Trusted Partner or Courtier?
The people who run the United States government-funded research center where I work should hang their heads in shame, abandon claims of honesty, and maybe even shut the doors for good. In their handling of this latest stage of the Covid crisis, they have betrayed their mission to be a trusted partner to the government, violated their own central principle of integrity, and set the stage for the organization’s eventual irrelevance.
University-affiliated research centers (UARC) and federally funded research and development centers (FFRDCs) were first established during World War II to maintain certain critical needs of the government. Our research center is full of hard-working smart people who are serious about truth and about maintaining our nation’s security. As an organization, we boast of our role in providing honest information and feedback to the government.
Regarding the president’s mandate that henceforth any person working on a government contract shall be fully vaccinated for Covid, the company had a choice in how to respond. Here is what they COULD have said to the government in response:
We have been battling Covid for over 18 months quite effectively with essentially zero cases of transmission in our facilities. Our employees’ cooperation has contributed to this success. We don’t see any need to make changes or to threaten the small fraction of our employees who remain unvaccinated.
The mandate does not solve the problem it purports to address. CDC Director Rochelle Walensky stated the vaccines do not prevent transmission of Covid. The United Kingdom Health Security Agency weekly reports provide data showing Covid transmission rates of vaccinated people are on par with, and likely higher than, transmission rates in unvaccinated people. According to the CDC and real-world data, interaction with our unvaccinated employees is no more dangerous than with the vaccinated.
We select our employees very carefully and respect their medical choices. They are among the brightest people in the country, and we think they, along with their trusted medical providers, are in the best position to decide what is in their own medical interest. It is beyond the scope of a government contract to determine what medical care any employee receives.

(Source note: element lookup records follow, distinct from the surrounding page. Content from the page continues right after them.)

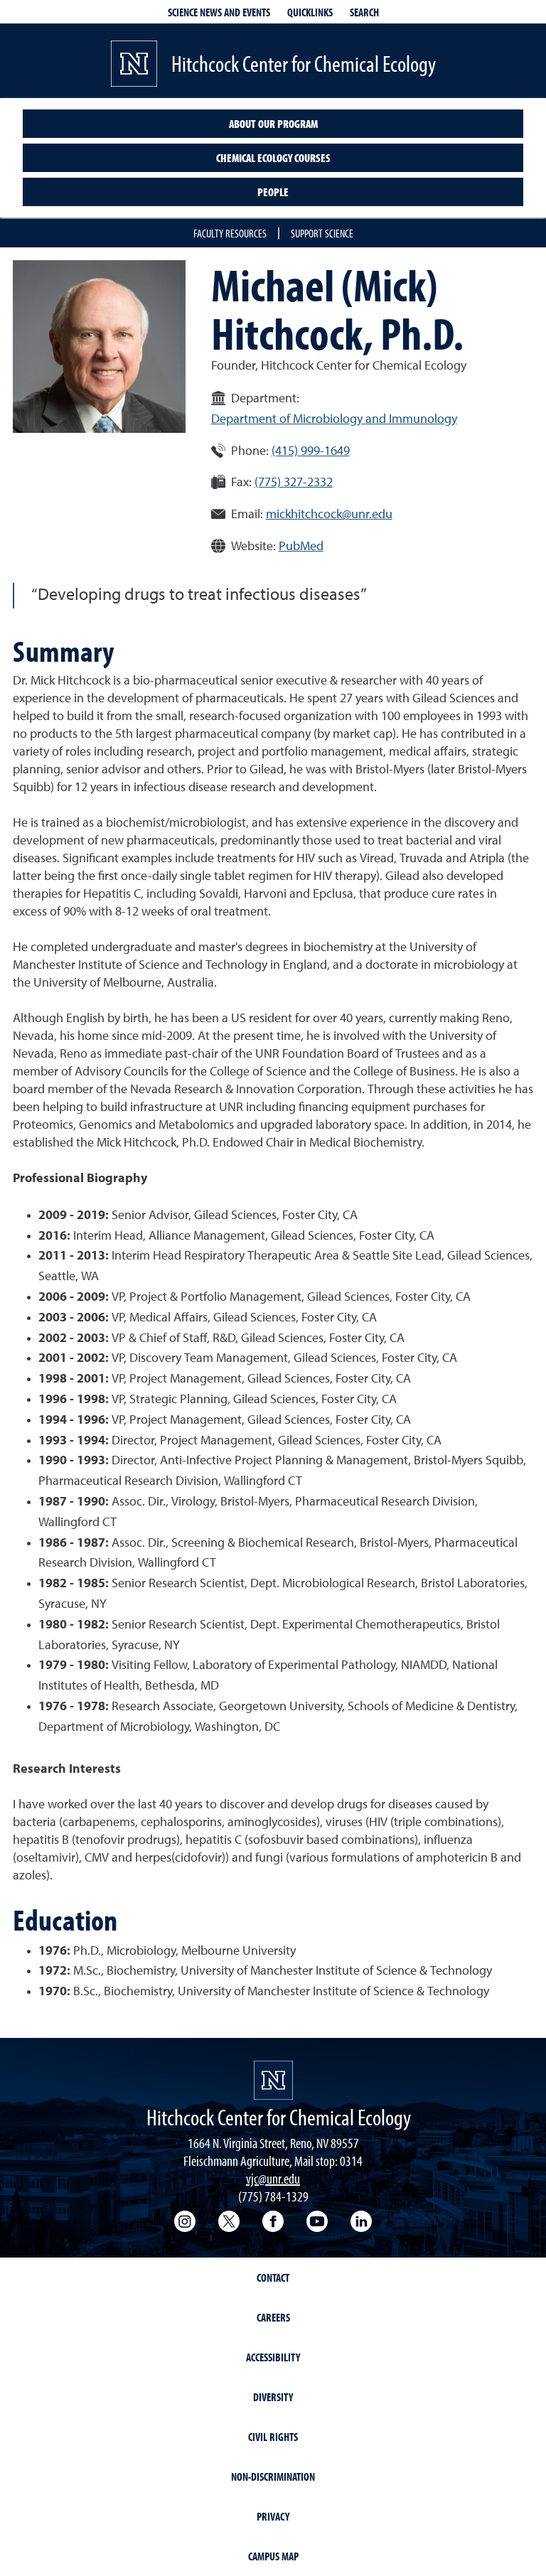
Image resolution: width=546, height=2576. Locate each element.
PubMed (301, 546)
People (273, 192)
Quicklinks (310, 12)
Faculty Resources (230, 233)
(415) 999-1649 (311, 451)
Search (364, 12)
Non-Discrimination (273, 2476)
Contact (273, 2277)
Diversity (273, 2397)
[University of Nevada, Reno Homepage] (273, 2080)
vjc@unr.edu (273, 2178)
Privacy (273, 2516)
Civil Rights (273, 2437)
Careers (273, 2317)
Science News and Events (219, 12)
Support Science (322, 233)
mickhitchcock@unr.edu (329, 514)
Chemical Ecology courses (273, 158)
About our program (273, 124)
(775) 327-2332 (294, 482)
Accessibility (273, 2357)
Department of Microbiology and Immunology (334, 419)
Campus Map (273, 2556)
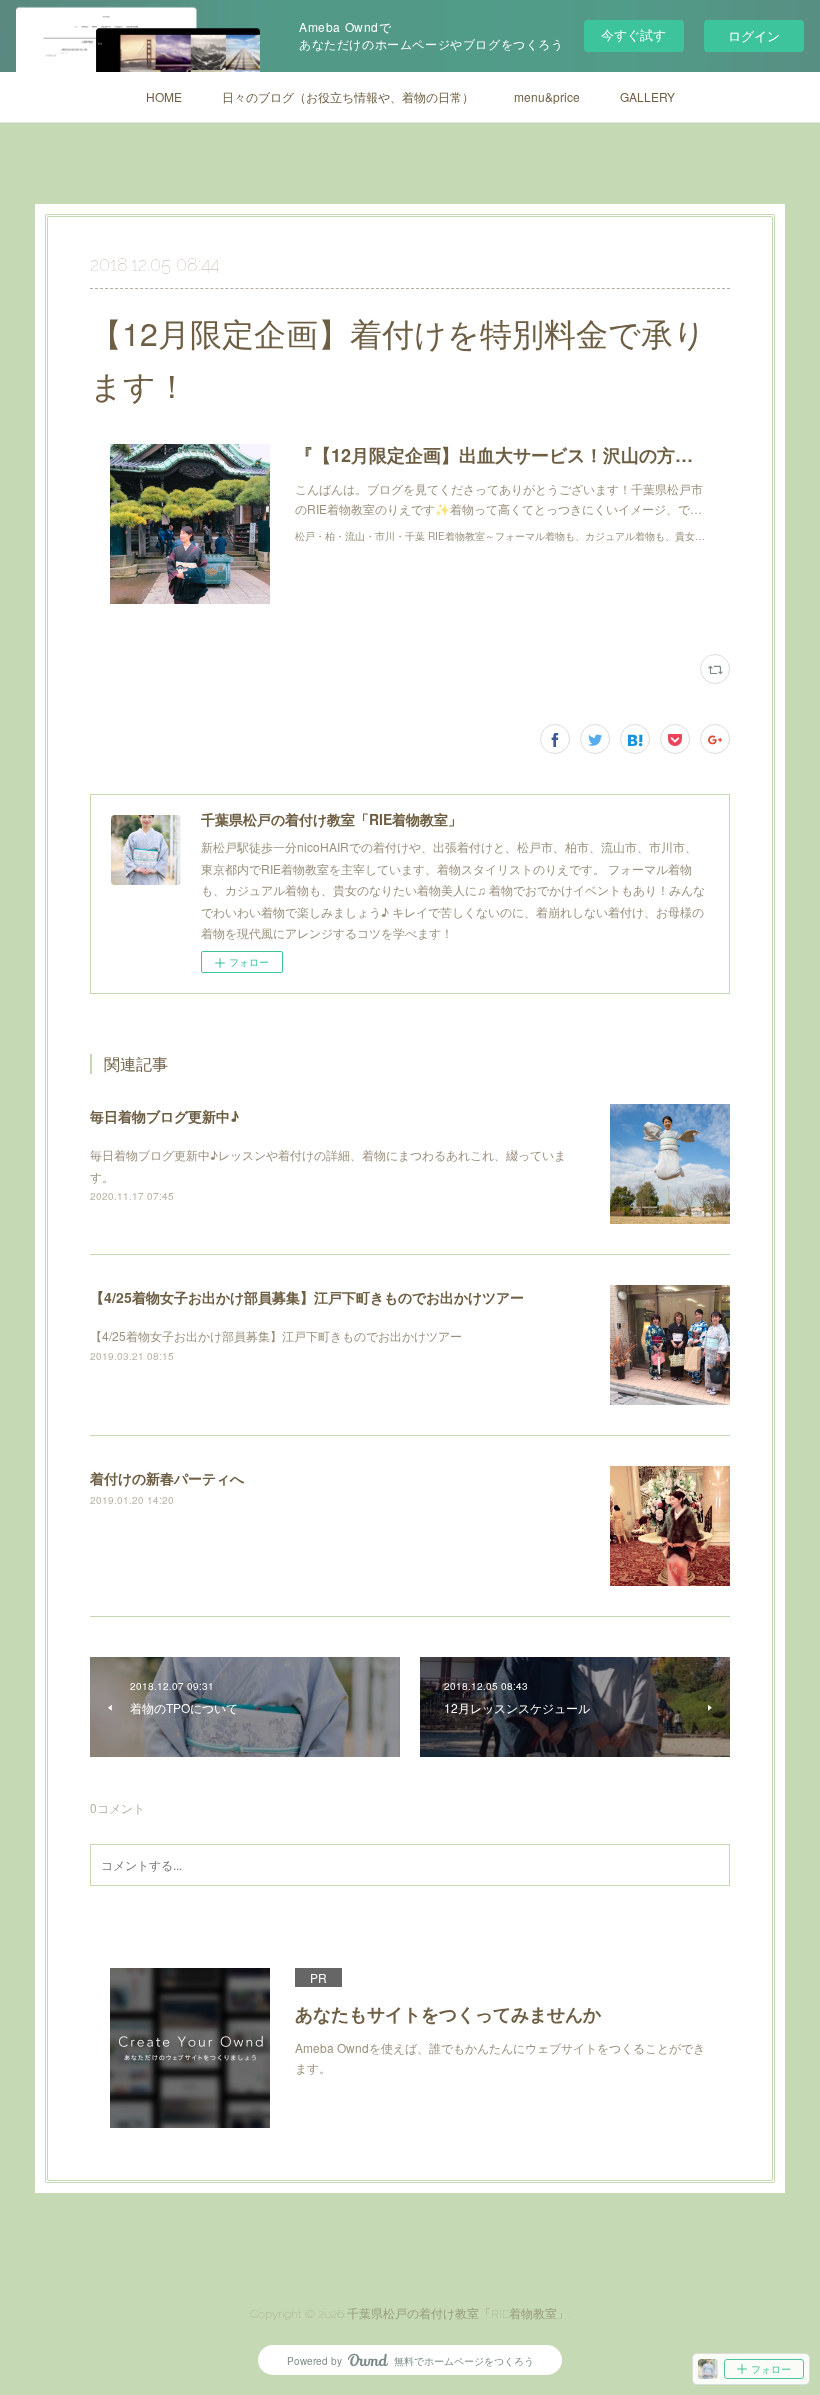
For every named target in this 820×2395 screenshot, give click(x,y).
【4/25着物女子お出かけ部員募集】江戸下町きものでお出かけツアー (307, 1297)
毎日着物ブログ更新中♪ (164, 1116)
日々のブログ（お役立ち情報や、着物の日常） (348, 96)
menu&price (547, 96)
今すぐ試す (633, 34)
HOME (164, 96)
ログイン (754, 35)
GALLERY (647, 96)
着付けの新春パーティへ (167, 1478)
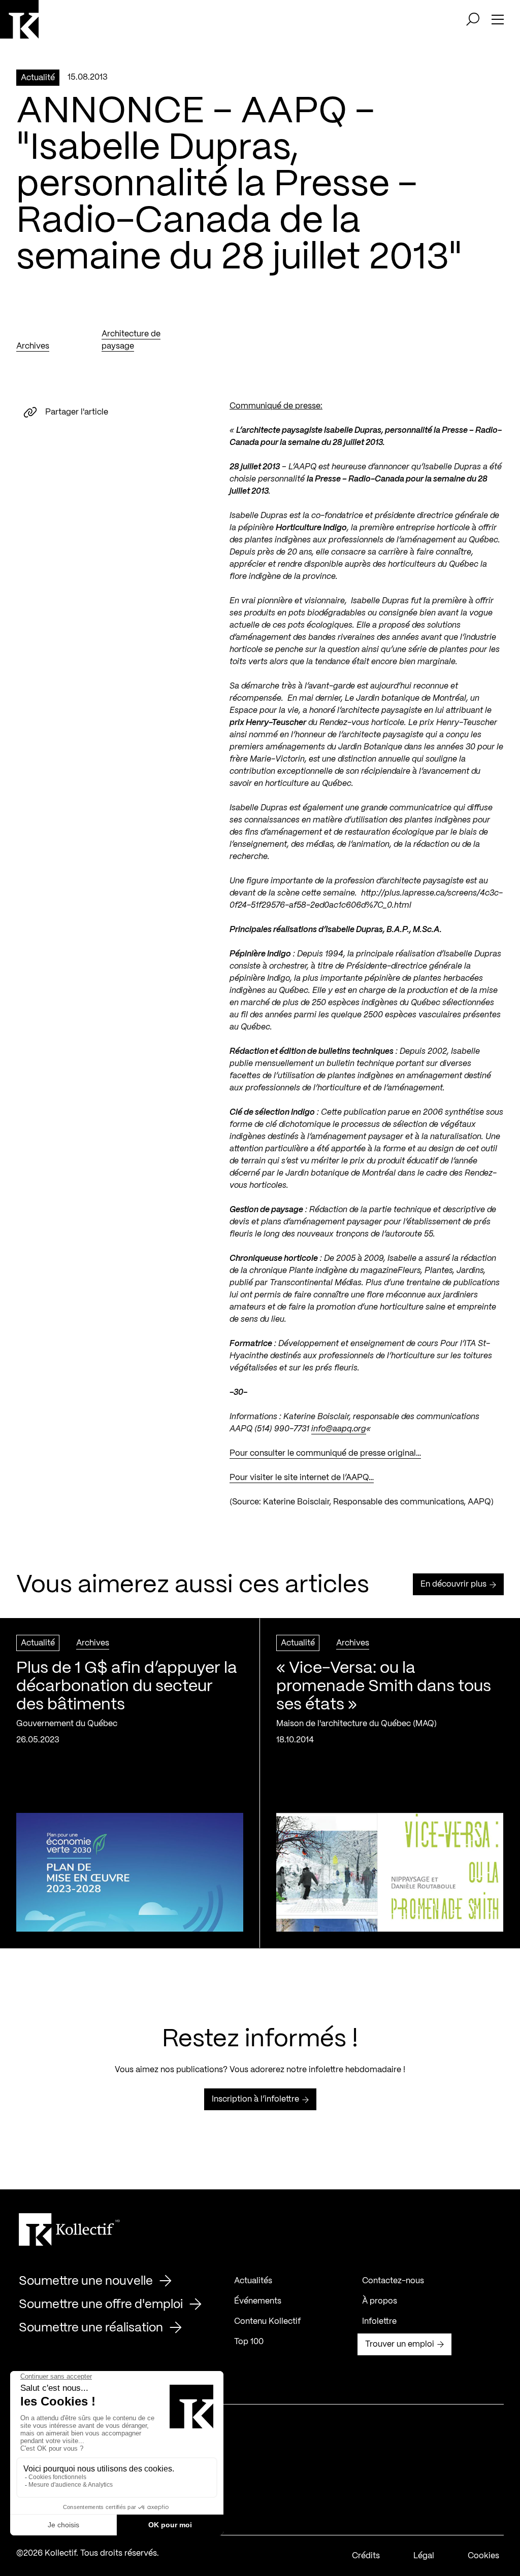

We will not discriminate among our employees based on their medical condition. The mandate requires people with confirmed medical exemptions to the vaccine to go through regular testing and have other restrictions on their working conditions. A year ago, this type of discrimination based on medical status was banned by OSHA, but now the government has ordered it and has changed the OSHA rules. We still think it’s wrong.
We will not force experimental medical treatments on our employees. The FDA gave full approval to Pfizer’s COMIRNATY vaccine, but Pfizer has not made the FDA-approved version available in the US. Instead, they are continuing to sell the Emergency Use Authorized (EUA) version. EUA products are for patients with a critical need who have exhausted any available FDA-approved remedy for their condition. They take the EUA treatment voluntarily and with full knowledge that it is not FDA-approved. EUA status indemnifies the treatment providers and transfers all risks to the patients themselves in exchange for receiving the emergency treatment. It is highly unethical to coerce employees to receive something that is not fully approved, forcing them to assume all risk. If an FDA-approved shot exists, that legal entity should be the one provided, with all of the accompanying liability protections for the patient.
Adopting trivial rules trivializes all of our rules. We have important procedures at our facilities for safeguarding classified physical property and information. Other company procedures address accurate fulfillment of our contracts, particularly timekeeping. We are concerned that instituting the procedures called for in the mandate under the claim of protecting people from Covid will be seen as, quite frankly, bogus, and this “Covid theater” is certain to decrease the level of respect among our employees for our other more critical procedures.
Our company did not reply as above and instead agreed to accept contracts with the novel, government rule that only vaccinated individuals can work on those contracts, even though vaccination status (which differs from actual immunity) is somewhat irrelevant to an employee’s fitness to fulfill the terms of the contract. Dishonestly, the people in charge pretend that the new rule is all about keeping people safe when it is simply about following orders. One wonders if there is any contract stipulation that would be egregious enough to trigger our organization, as a trusted partner, to tell the government, “We are sorry, but this is a line we cannot cross.” Maybe our organization is not as critically important as we claim and we have no room to challenge improper edicts without certain loss of contracts. It’s our job to tell the emperor he has no clothes. Instead, we go along to get along. This is how once-respected and important institutions fade into bloated bureaucracies feeding at the trough of government largesse.
Oh, and one more thing. The people pretending that the unvaccinated are so dangerous are the same ones that sit in judgment of my colleagues’ genuine religious objections to the vaccine. These objections vary, but one whose importance is even greater than all this Covid nonsense concerns the use of stem cells from aborted fetuses in the process that produced the vaccines. While the lives that produced those cells perished years ago, there is an ongoing commerce in body parts harvested from live fetuses targeted for termination. Any use of these parts for the welfare of older, more powerful people is high-tech cannibalism.